Frizzy hair, which seems to be most people's chief complaint in humidity, is the least of my concerns. Or feeling sticky. No, I wouldn't mind either one of those.

But let's fast forward a little. After two summers of battling severe humidity problems, a new little problem showed up. Well, not so little. In fact, it's the one that's defined my life the last three years or so. October of 2007 is when I developed my severe chemical sensitivity problems. And obviously, after that, I had a whole other can of worms to deal with. But it was interesting, in some ways, how some of my symptoms seemed to mimick the symptoms I got in humidity. The pressure on my head after an exposure, the brain fog, the shortness of breath - why, in some ways, it was like having all the fun of the summer, only not in the summer, and with a million other problems to deal with at once! Ha, ha, ha. Obviously, those were not the only symptoms of my MCS; the other ones were far more devastating. Those particular symptoms were much lessened in their MCS provocation, but were made up for by other worse MCS symptoms.

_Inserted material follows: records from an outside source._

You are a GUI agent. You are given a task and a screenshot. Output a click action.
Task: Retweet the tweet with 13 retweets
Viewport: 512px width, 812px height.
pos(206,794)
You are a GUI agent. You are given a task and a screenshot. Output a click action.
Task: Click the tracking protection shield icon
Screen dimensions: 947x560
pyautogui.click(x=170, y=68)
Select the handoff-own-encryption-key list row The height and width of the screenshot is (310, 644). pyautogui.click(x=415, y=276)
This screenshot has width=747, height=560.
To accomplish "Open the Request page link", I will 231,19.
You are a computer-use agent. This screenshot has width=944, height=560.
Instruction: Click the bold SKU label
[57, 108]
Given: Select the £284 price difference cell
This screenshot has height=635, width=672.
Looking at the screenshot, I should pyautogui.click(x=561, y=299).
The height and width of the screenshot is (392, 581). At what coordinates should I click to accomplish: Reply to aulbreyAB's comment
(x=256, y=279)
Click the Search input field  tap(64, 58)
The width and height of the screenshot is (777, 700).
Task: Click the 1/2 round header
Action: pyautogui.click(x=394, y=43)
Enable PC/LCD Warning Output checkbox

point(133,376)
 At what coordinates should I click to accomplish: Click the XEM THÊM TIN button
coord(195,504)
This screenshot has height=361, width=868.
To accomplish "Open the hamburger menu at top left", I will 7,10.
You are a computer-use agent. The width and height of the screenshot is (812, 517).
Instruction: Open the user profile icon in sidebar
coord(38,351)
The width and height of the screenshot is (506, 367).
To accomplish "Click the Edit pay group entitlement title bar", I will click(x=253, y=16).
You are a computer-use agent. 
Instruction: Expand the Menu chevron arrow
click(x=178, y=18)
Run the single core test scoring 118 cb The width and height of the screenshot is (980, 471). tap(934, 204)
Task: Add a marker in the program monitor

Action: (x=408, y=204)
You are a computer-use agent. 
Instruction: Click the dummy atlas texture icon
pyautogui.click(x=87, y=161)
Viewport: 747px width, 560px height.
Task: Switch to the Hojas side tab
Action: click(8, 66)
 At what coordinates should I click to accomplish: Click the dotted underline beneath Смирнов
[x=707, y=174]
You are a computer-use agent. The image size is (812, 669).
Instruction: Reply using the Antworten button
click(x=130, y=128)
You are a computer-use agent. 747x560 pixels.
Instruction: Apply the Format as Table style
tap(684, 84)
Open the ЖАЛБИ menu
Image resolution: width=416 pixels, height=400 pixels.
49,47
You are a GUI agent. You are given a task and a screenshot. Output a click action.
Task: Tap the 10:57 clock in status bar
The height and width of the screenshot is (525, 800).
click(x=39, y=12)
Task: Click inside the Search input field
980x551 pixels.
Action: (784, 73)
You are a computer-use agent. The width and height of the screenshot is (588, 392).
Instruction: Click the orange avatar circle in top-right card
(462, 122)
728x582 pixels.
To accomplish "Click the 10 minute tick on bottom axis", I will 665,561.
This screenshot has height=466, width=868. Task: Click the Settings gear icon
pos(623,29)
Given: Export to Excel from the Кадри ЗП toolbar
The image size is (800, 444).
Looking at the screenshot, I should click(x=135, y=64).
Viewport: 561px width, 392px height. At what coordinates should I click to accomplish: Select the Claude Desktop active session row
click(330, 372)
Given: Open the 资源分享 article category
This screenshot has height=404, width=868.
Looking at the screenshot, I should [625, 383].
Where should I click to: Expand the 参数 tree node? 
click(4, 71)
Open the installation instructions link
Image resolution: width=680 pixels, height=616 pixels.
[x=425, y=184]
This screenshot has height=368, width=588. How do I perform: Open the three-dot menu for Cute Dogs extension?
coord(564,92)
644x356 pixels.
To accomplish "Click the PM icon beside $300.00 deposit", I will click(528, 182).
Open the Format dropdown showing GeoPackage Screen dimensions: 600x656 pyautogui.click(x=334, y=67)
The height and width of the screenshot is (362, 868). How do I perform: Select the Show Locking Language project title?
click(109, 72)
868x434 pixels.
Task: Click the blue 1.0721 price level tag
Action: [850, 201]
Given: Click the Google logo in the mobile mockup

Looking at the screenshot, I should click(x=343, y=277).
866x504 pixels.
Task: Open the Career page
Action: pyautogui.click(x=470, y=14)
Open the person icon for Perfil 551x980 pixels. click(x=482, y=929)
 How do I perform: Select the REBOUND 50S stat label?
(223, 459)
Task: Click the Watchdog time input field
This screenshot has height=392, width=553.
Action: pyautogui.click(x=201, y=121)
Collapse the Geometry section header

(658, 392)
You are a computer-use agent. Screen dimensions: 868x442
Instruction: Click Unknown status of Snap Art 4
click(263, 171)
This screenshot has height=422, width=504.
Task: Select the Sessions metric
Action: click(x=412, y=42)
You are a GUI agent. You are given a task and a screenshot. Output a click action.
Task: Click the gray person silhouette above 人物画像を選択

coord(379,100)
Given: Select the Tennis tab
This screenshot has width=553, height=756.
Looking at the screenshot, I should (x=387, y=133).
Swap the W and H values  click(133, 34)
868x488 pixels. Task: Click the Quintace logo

But the idea did cross my mind that if I felt that way as my normal state, what was going to happen when summer came and I got to experience all the fun of humidity in addition to my already compromised state, without the ability to go into any buildings for air conditioning or entertainment? Oh man the nightmares I had over that one. Or would have if I'd allowed myself to think about it for very long.

As fate would have it, I ended up in Missoula, Montana the next summer (where my mom lives). I stayed from April to November, perfectly missing the East coast humidity season. I didn't know before I went that Montana has no humidity, but boy did I love it. It was the first time in my entire life I had ever truly enjoyed being outside. It could be 80-90 degrees and I wouldn't care. Living in Missoula had other problems, of course, but the one great thing about it was the weather. The next summer, as things turned out, I ended up going to Oregon from May to September. Again, this was not planned to have anything to do with the humidity and was purely incidental to my whole MCS finding a place to live thing. But I remember thinking on the plane on the way there, and before I left, "If nothing else comes of this whole crazy venture, at the very least I will have gotten out of the East coast for the summer."

So, for two years, I dodged the bullet. But now ( I hope ) my traveling days are over and I am rooted in my beloved state of Maine, and I want to stay here. I absolutely love Maine nine months of the year. I love the winter. I go outside almost every day in the winter. It's without a doubt the place I want to be, and I value my stability, and the, knock on wood, relatively stable and much more functional than usual last few months I have had here very much. It was a mild winter and a mostly beautiful spring. But nearly every day since I got here in December, I have been dreading the summer. Man, those six months went by fast! On the one hand, I should be happy - I couldn't have hardly imagined in December that I'd still be here and happy six months (six months!!!!) later. I am thankful for that.

But every day forward on the calendar feels a little to me like a prisoner on death row flipping forward the pages to the day of his execution, if you'll pardon the analogy. April 15. May 1. May 15. May 16. May 17. Less than two weeks until June. A sinking feeling appears in my stomach when I think of that. When will it start? When will be the beginning of the end? It has already started; I know that. I only go for walks about twice a week now and I have to force myself to do even that. I just can't deal with the air or wondering how the air will be the rest of the days. The humid days affect me even inside, although not nearly as bad as when I was at my dad's; this house has much better insulation.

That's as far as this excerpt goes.